Whole Foods is investigating a credit-card security breach
Another day, another cybersecurity breach.
Whole Foods Market — which was recently acquired by tech giant Amazon — said Thursday that hackers were able to gain access to credit card information for customers who made purchases at some of its in-store taprooms and restaurants.
The company did not disclose details about the locations that were targeted or how many customers might have been effected.
The tap rooms and restaurants use different payment systems than Whole Foods check-out counters, the company said. “Amazon.com systems do not connect to these systems,” the company clarified in a press release.
Amazon did not return a request for comment.
“When Whole Foods Market learned of this, the company launched an investigation, obtained the help of a leading cyber security forensics firm, contacted law enforcement, and is taking appropriate measures to address the issue,” the company said. Whole Foods says it plans to provide updates throughout the investigation.
Hackers targeted “point of sale systems” — or the machines where customers swipe or insert their cards — in order to steal the data, according to the press release.
Sound familiar? The news comes just one day after reports that Sonic, the drive-in restaurant chain, suffered a strikingly similar problem.
KrebsOnSecurity, a notable cybersecurity blog, had identified a potential breach at some Sonic restaurants that was likely executed the same way Whole Foods says it was hacked — remotely via point of sale systems.
Krebs estimates millions of credit and debit card numbers could have been stolen in that hack.
Two other restaurants — Wendy’s and Chipotle — suffered breaches earlier this year for similar reasons.
Wendy’s said in July that point of sale systems at more than 1,000 of its U.S. restaurants were targeted by hackers, compromising an unknown number of credit and debit cards.

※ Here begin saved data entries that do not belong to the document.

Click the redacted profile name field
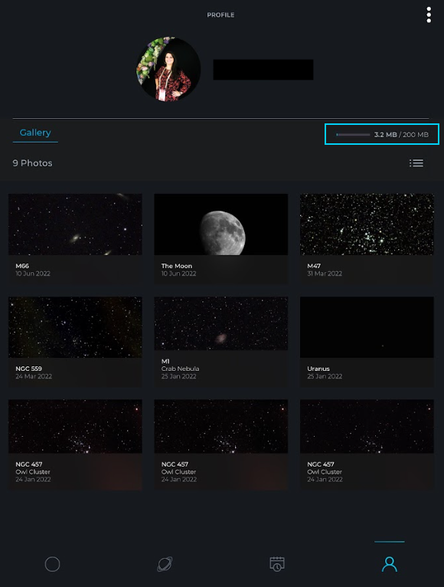This screenshot has width=444, height=587. coord(263,70)

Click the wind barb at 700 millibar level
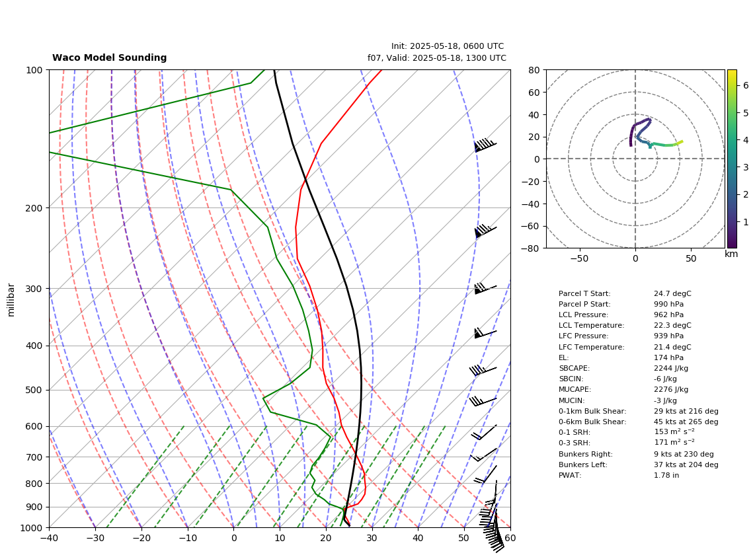(x=483, y=455)
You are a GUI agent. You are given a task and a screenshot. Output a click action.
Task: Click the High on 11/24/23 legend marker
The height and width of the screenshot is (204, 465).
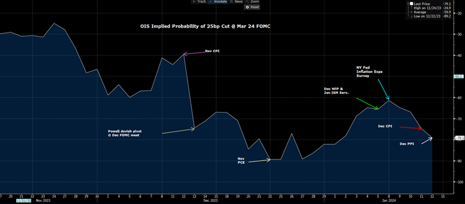[412, 8]
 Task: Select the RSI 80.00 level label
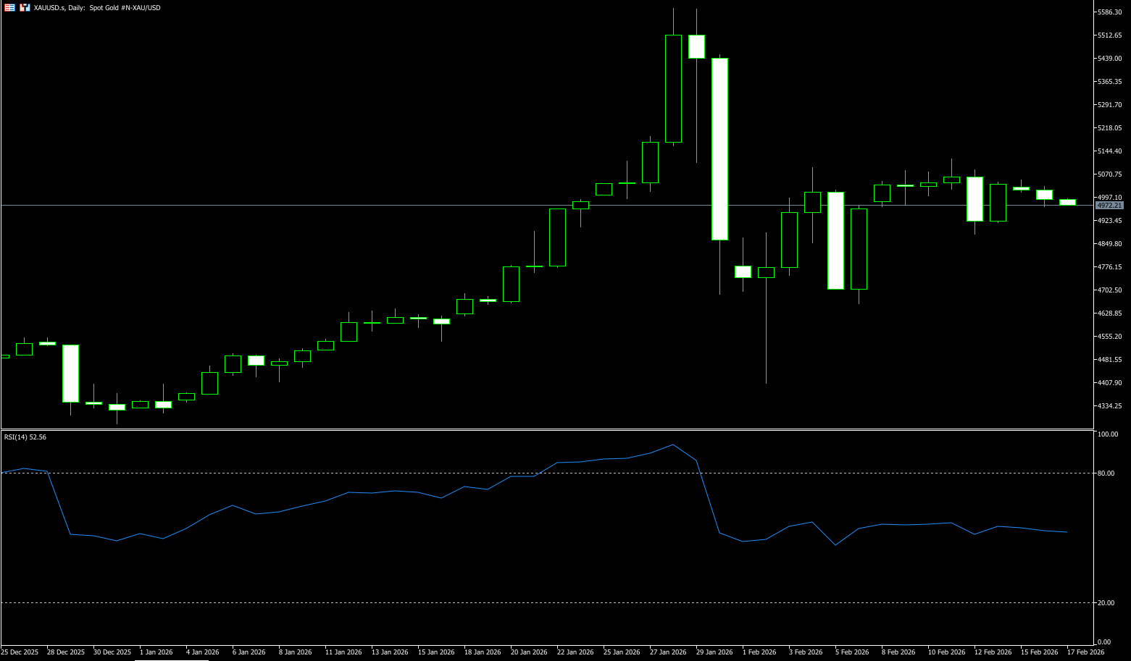(x=1106, y=473)
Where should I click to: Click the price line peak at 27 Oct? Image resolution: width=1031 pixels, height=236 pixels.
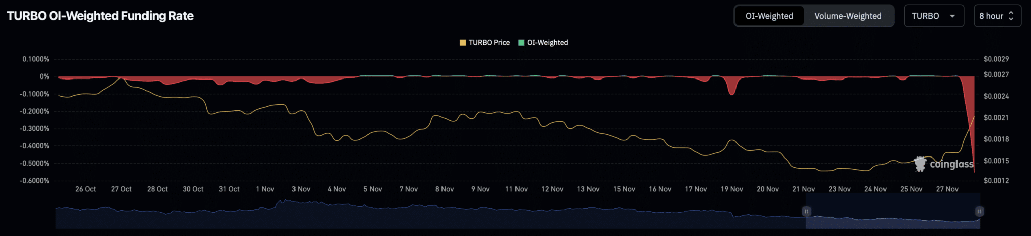[120, 79]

Chipotle was hit in March and April. The company said in May that “most, but not all” of its restaurants may have been involved in a credit-card theft scheme carried out by hackers who installed malware on cash registers.
The Whole Foods breach also follows one of the most high-profile data breaches in history.
Just weeks ago, credit reporting bureau Equifax admitted that hackers were able to gain access to personal information for as many as 143 million Americans. That breach went beyond stolen credit card numbers — it put large numbers of individuals at risk for identity theft.